(Collected data entries)
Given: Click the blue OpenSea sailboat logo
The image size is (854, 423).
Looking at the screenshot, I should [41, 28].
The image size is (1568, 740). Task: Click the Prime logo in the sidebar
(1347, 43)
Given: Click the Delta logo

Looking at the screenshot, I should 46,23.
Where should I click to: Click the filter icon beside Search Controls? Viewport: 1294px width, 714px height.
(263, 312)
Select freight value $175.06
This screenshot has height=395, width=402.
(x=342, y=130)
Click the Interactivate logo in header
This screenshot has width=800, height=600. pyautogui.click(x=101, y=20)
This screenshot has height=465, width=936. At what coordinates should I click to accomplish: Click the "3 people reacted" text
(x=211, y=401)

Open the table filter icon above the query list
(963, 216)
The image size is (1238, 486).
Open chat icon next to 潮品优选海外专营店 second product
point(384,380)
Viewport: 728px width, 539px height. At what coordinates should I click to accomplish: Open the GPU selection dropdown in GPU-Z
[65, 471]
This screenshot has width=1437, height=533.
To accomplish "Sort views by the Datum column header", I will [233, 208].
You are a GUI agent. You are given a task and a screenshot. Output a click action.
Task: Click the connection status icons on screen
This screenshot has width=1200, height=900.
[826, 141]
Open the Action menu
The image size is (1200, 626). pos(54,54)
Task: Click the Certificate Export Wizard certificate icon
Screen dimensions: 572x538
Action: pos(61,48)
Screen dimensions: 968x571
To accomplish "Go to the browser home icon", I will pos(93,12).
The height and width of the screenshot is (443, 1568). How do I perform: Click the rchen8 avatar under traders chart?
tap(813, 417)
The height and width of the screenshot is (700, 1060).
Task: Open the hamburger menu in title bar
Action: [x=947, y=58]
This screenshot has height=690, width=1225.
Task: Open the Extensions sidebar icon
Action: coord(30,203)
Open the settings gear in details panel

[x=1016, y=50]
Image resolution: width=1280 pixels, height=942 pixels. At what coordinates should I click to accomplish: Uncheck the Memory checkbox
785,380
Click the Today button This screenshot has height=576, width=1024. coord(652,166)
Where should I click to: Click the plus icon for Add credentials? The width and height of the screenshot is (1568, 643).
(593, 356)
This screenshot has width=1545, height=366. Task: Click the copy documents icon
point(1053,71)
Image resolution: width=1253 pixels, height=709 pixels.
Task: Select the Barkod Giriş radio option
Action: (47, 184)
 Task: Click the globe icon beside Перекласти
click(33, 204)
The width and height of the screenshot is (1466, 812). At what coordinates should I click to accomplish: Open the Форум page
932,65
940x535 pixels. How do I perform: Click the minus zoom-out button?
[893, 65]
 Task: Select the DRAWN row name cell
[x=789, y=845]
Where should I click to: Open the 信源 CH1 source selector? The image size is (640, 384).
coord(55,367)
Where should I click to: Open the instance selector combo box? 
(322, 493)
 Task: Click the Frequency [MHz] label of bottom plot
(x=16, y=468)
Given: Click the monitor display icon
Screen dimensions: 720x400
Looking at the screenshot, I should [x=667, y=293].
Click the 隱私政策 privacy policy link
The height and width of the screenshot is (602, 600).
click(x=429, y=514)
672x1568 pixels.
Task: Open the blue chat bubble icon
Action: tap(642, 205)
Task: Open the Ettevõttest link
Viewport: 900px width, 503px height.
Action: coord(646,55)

(Task item) Output the records in full. Keep every character as it is.

(Written reply)
Given: Click the blue OpenSea sailboat logo
The image size is (854, 423).
Looking at the screenshot, I should [41, 28].
The image size is (1568, 740). Task: Click the Prime logo in the sidebar
(1347, 43)
Given: Click the Delta logo

Looking at the screenshot, I should 46,23.
Where should I click to: Click the filter icon beside Search Controls? Viewport: 1294px width, 714px height.
(263, 312)
Select freight value $175.06
This screenshot has height=395, width=402.
(x=342, y=130)
Click the Interactivate logo in header
This screenshot has width=800, height=600. pyautogui.click(x=101, y=20)
This screenshot has height=465, width=936. At what coordinates should I click to accomplish: Click the "3 people reacted" text
(x=211, y=401)

Open the table filter icon above the query list
(963, 216)
The image size is (1238, 486).
Open chat icon next to 潮品优选海外专营店 second product
point(384,380)
Viewport: 728px width, 539px height. At what coordinates should I click to accomplish: Open the GPU selection dropdown in GPU-Z
[65, 471]
This screenshot has width=1437, height=533.
To accomplish "Sort views by the Datum column header", I will [233, 208].
You are a GUI agent. You are given a task and a screenshot. Output a click action.
Task: Click the connection status icons on screen
This screenshot has width=1200, height=900.
[826, 141]
Open the Action menu
The image size is (1200, 626). pos(54,54)
Task: Click the Certificate Export Wizard certificate icon
Screen dimensions: 572x538
Action: pos(61,48)
Screen dimensions: 968x571
To accomplish "Go to the browser home icon", I will pos(93,12).
The height and width of the screenshot is (443, 1568). How do I perform: Click the rchen8 avatar under traders chart?
tap(813, 417)
The height and width of the screenshot is (700, 1060).
Task: Open the hamburger menu in title bar
Action: [x=947, y=58]
This screenshot has height=690, width=1225.
Task: Open the Extensions sidebar icon
Action: coord(30,203)
Open the settings gear in details panel

[x=1016, y=50]
Image resolution: width=1280 pixels, height=942 pixels. At what coordinates should I click to accomplish: Uncheck the Memory checkbox
785,380
Click the Today button This screenshot has height=576, width=1024. coord(652,166)
Where should I click to: Click the plus icon for Add credentials? The width and height of the screenshot is (1568, 643).
(593, 356)
This screenshot has width=1545, height=366. Task: Click the copy documents icon
point(1053,71)
Image resolution: width=1253 pixels, height=709 pixels.
Task: Select the Barkod Giriş radio option
Action: (47, 184)
 Task: Click the globe icon beside Перекласти
click(33, 204)
The width and height of the screenshot is (1466, 812). At what coordinates should I click to accomplish: Open the Форум page
932,65
940x535 pixels. How do I perform: Click the minus zoom-out button?
[893, 65]
 Task: Select the DRAWN row name cell
[x=789, y=845]
Where should I click to: Open the 信源 CH1 source selector? The image size is (640, 384).
coord(55,367)
Where should I click to: Open the instance selector combo box? 
(322, 493)
 Task: Click the Frequency [MHz] label of bottom plot
(x=16, y=468)
Given: Click the monitor display icon
Screen dimensions: 720x400
Looking at the screenshot, I should [x=667, y=293].
Click the 隱私政策 privacy policy link
The height and width of the screenshot is (602, 600).
click(x=429, y=514)
672x1568 pixels.
Task: Open the blue chat bubble icon
Action: tap(642, 205)
Task: Open the Ettevõttest link
Viewport: 900px width, 503px height.
Action: coord(646,55)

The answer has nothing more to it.